### What you should do
Taking the line with "Screen dimensions: 649x705" as the first and the line with "The width and" as the last, set down the lines below exactly, pictures excluded.
*** Source data Section Begins ***
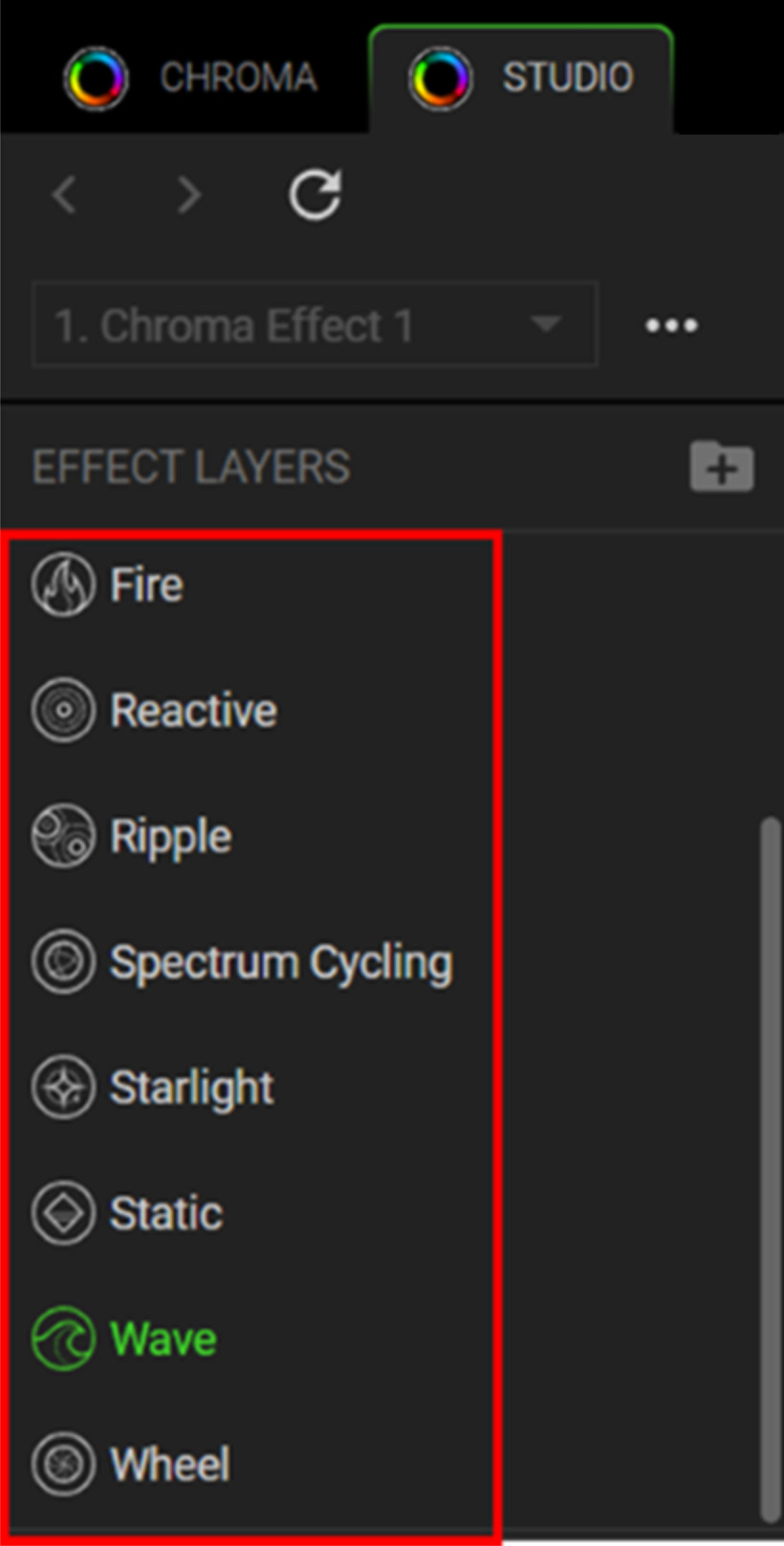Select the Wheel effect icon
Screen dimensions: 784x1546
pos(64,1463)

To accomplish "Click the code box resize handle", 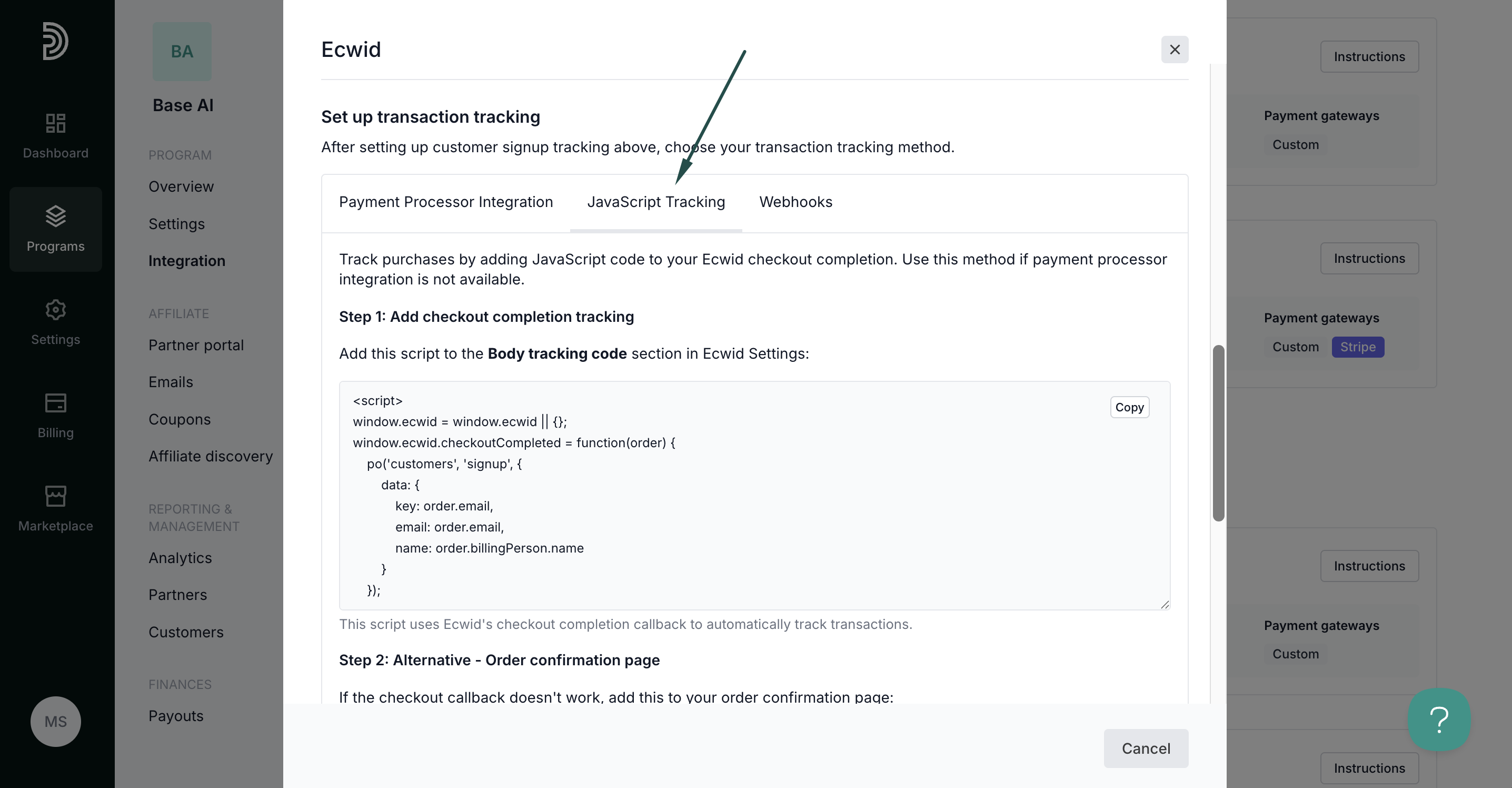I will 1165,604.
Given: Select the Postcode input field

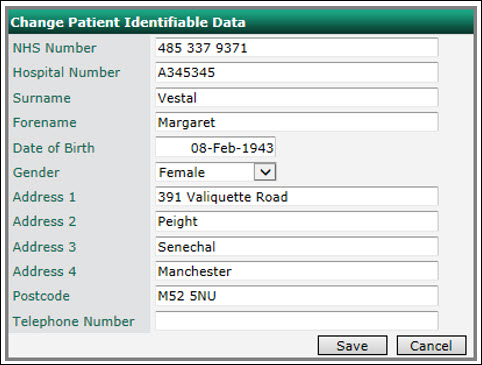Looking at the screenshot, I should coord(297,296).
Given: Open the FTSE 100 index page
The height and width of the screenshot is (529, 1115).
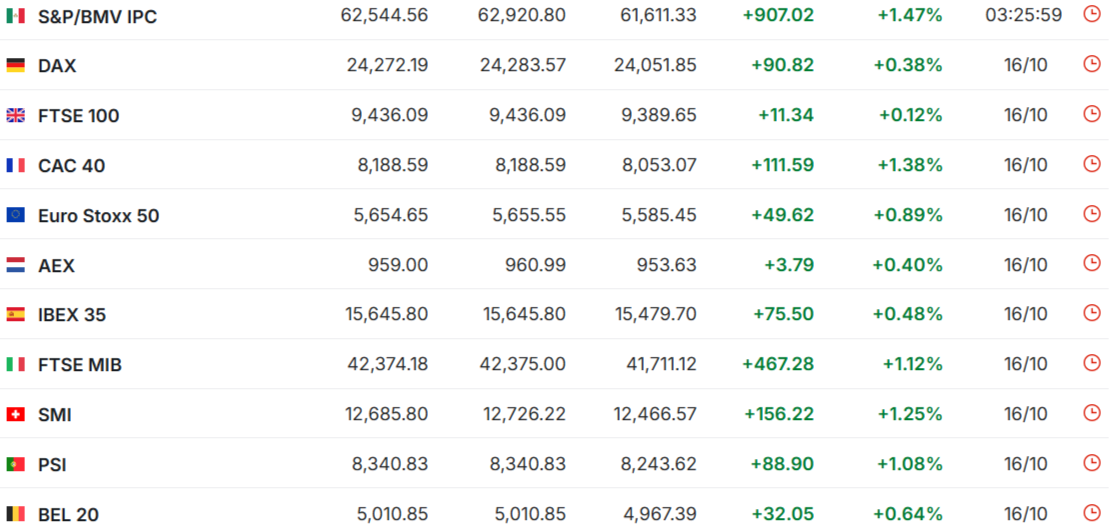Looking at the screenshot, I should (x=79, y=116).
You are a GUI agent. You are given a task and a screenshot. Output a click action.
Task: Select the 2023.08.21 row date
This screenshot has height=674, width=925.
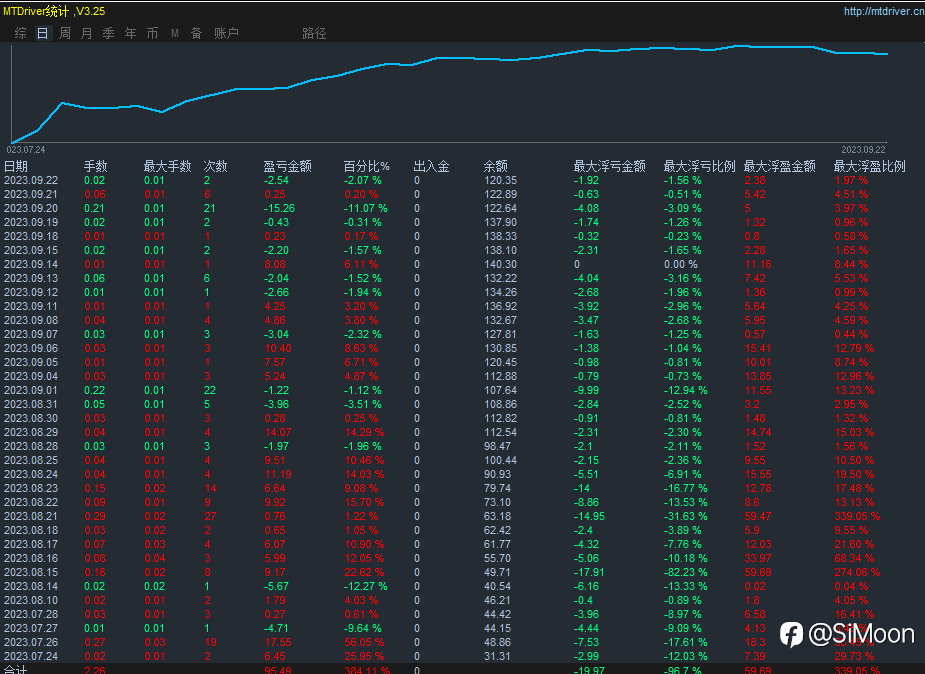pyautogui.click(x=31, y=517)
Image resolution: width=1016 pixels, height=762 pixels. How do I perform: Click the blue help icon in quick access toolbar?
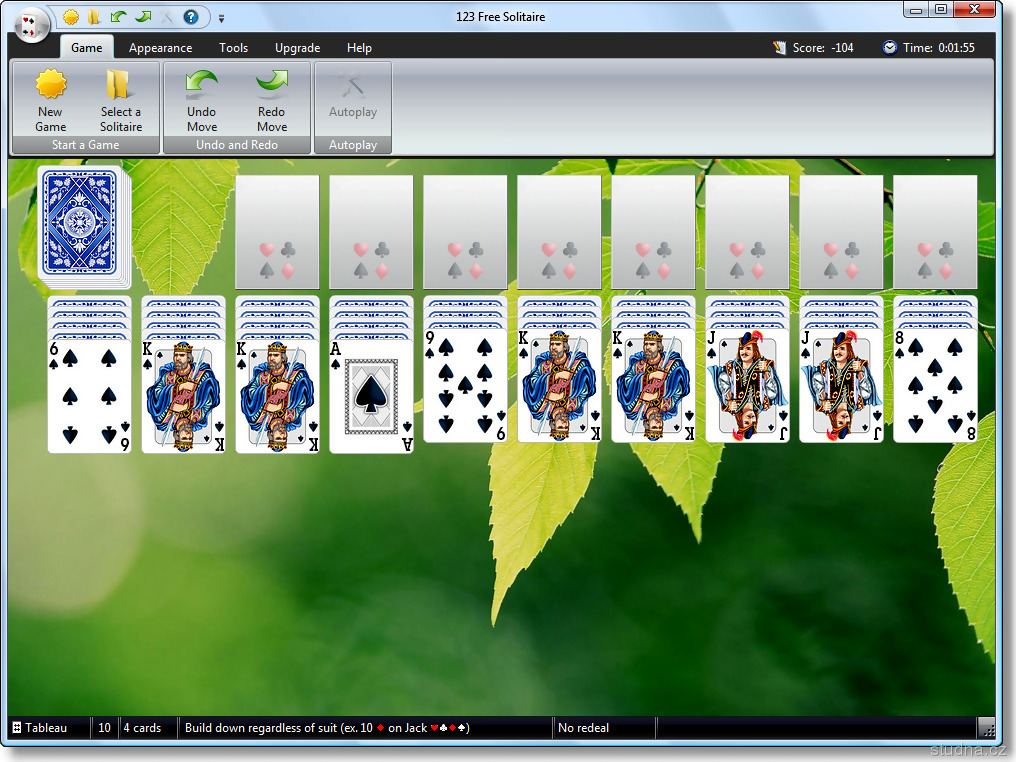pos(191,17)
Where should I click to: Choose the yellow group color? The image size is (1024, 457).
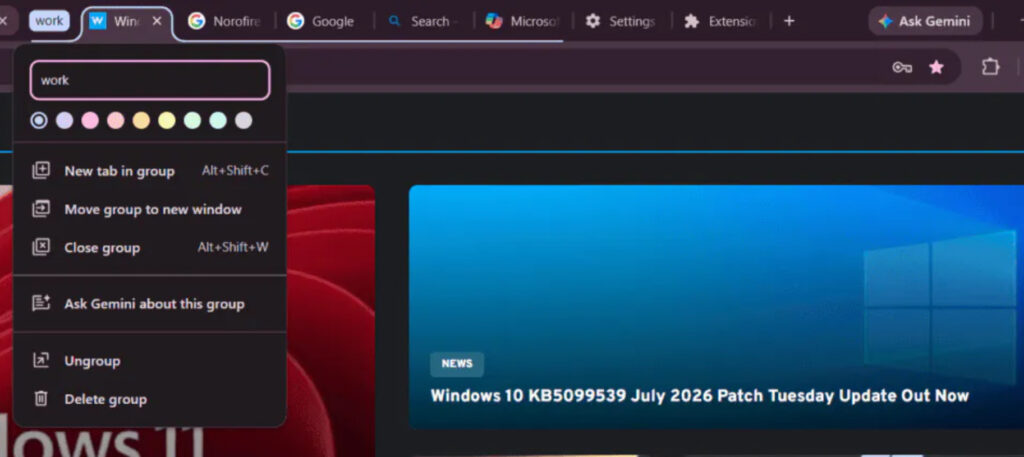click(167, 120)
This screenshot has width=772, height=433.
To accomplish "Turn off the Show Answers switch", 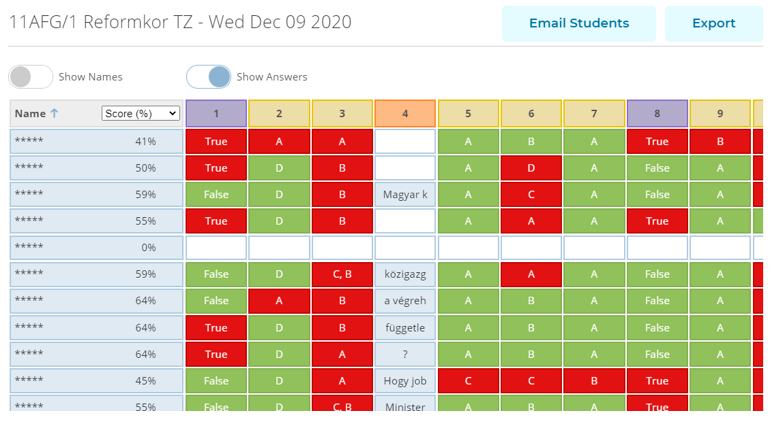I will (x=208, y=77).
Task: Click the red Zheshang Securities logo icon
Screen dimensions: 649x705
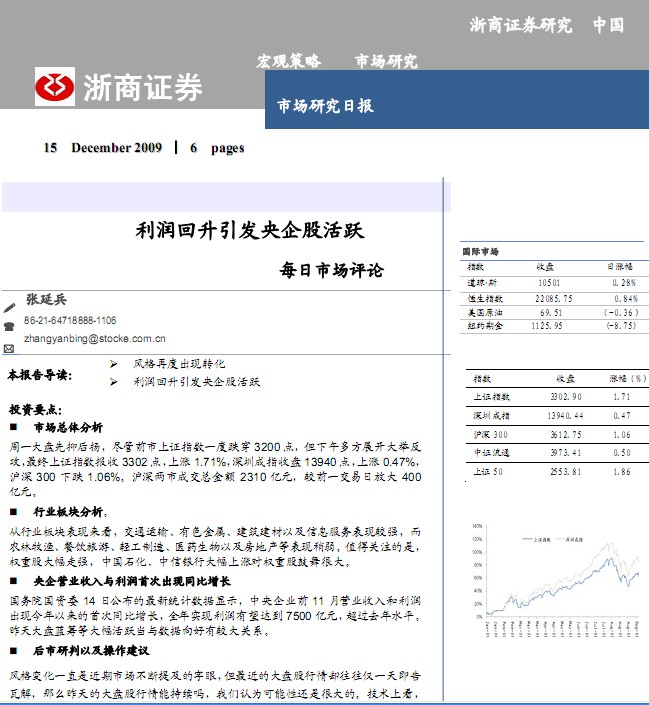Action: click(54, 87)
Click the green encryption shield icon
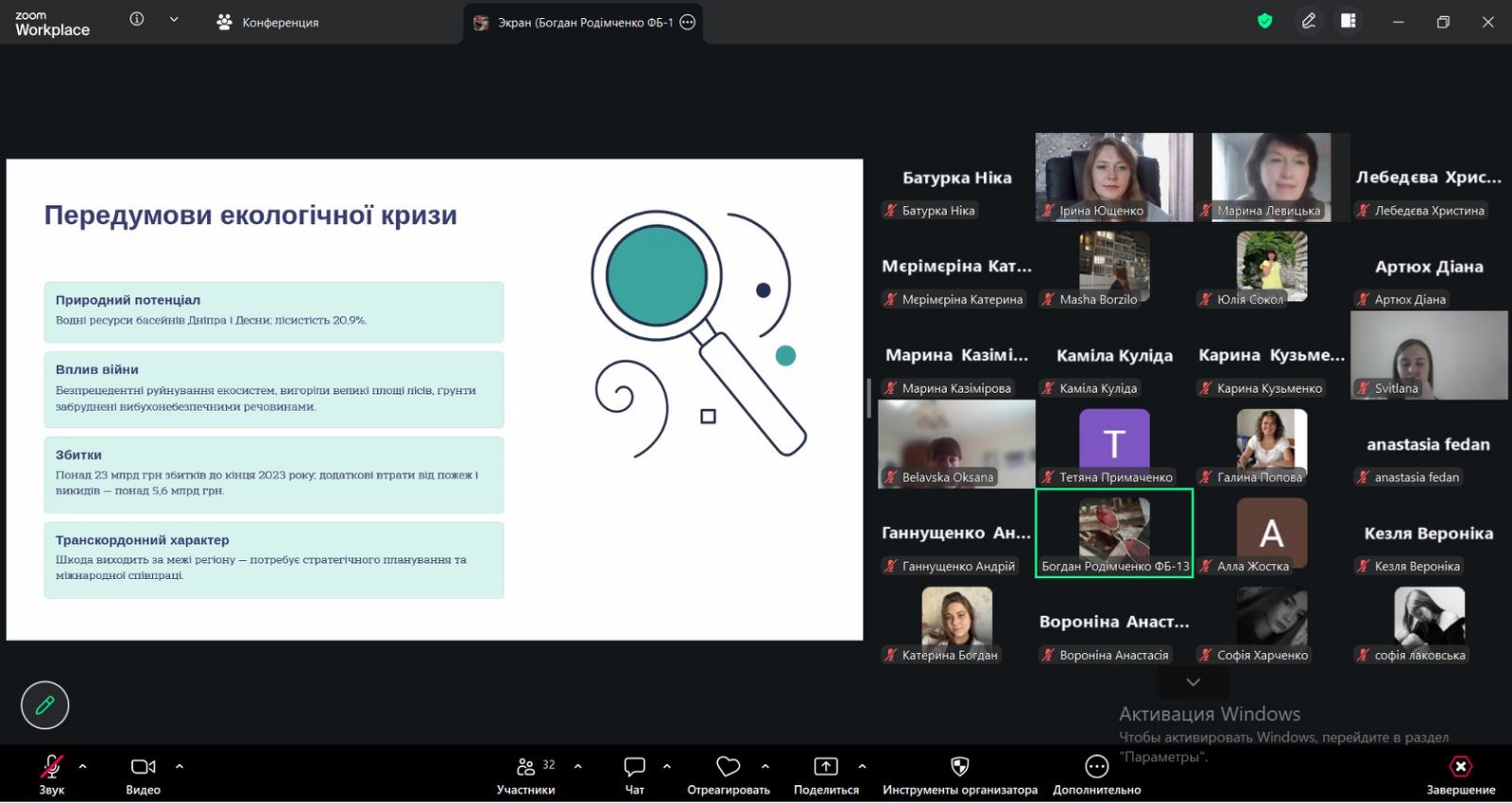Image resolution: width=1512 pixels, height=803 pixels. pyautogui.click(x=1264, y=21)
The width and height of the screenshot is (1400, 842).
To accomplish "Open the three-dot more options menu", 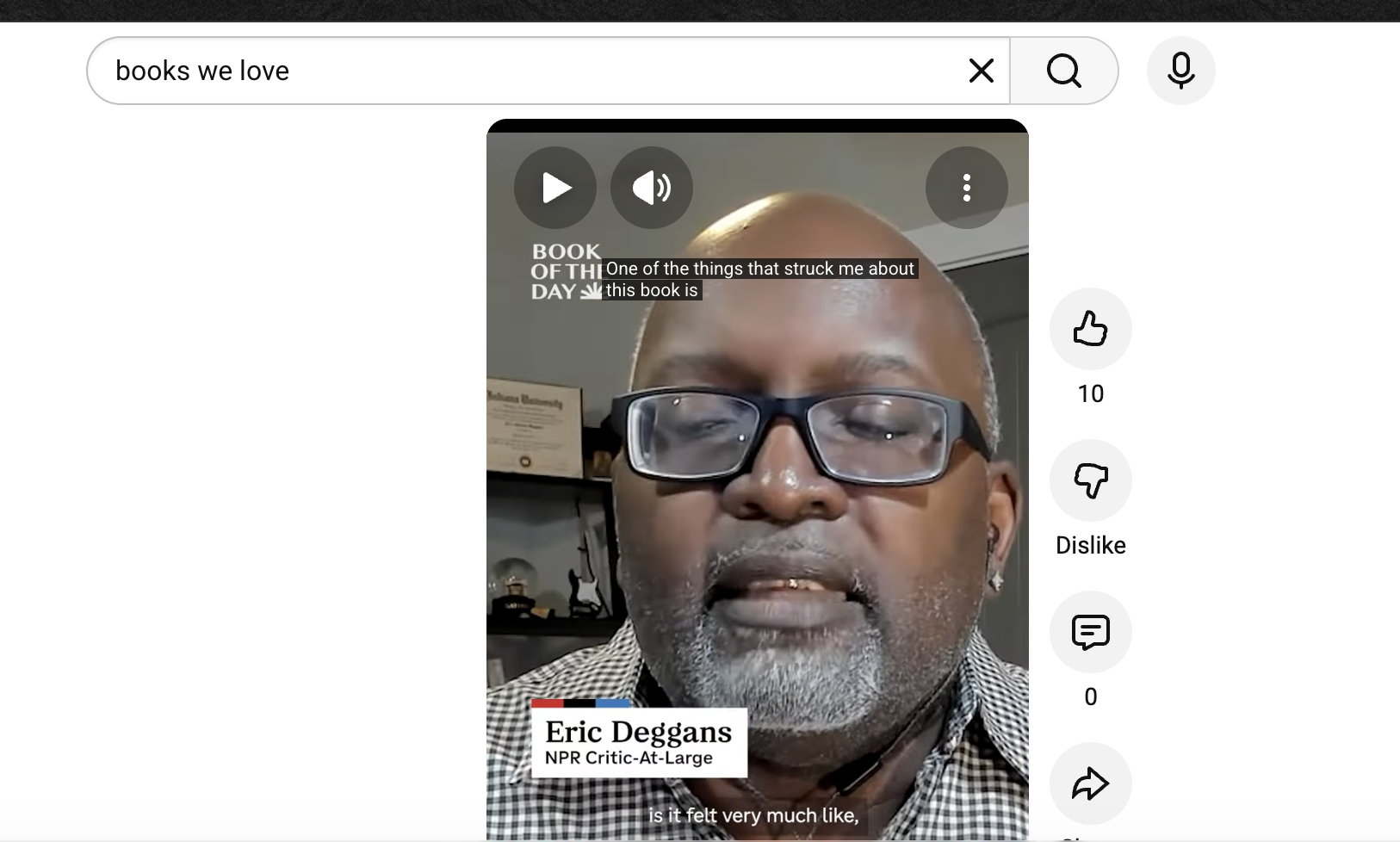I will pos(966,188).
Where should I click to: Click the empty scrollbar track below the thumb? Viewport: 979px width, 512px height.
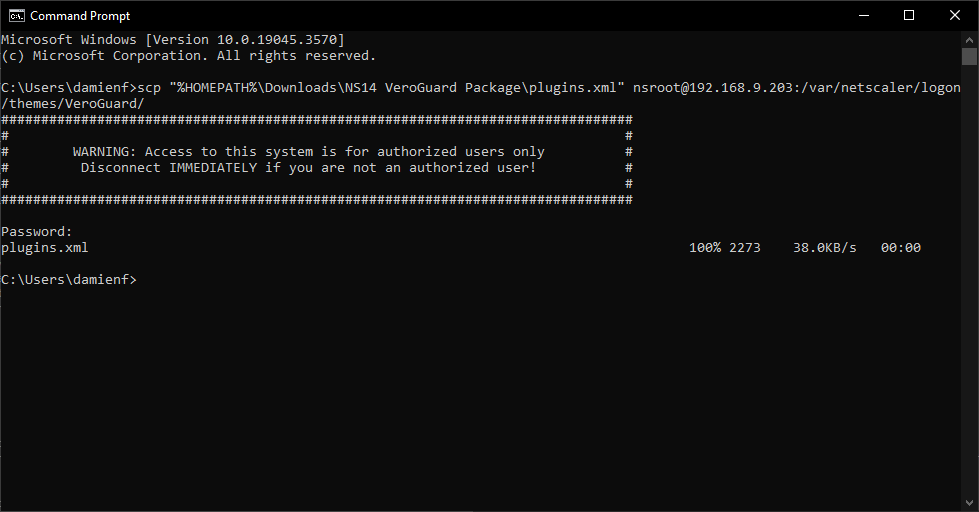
*** Source data Section Ends ***
### Result
Screen dimensions: 649x705
Action: click(54, 87)
Click the green encryption shield icon
Image resolution: width=1512 pixels, height=803 pixels. pyautogui.click(x=1264, y=21)
The width and height of the screenshot is (1400, 842).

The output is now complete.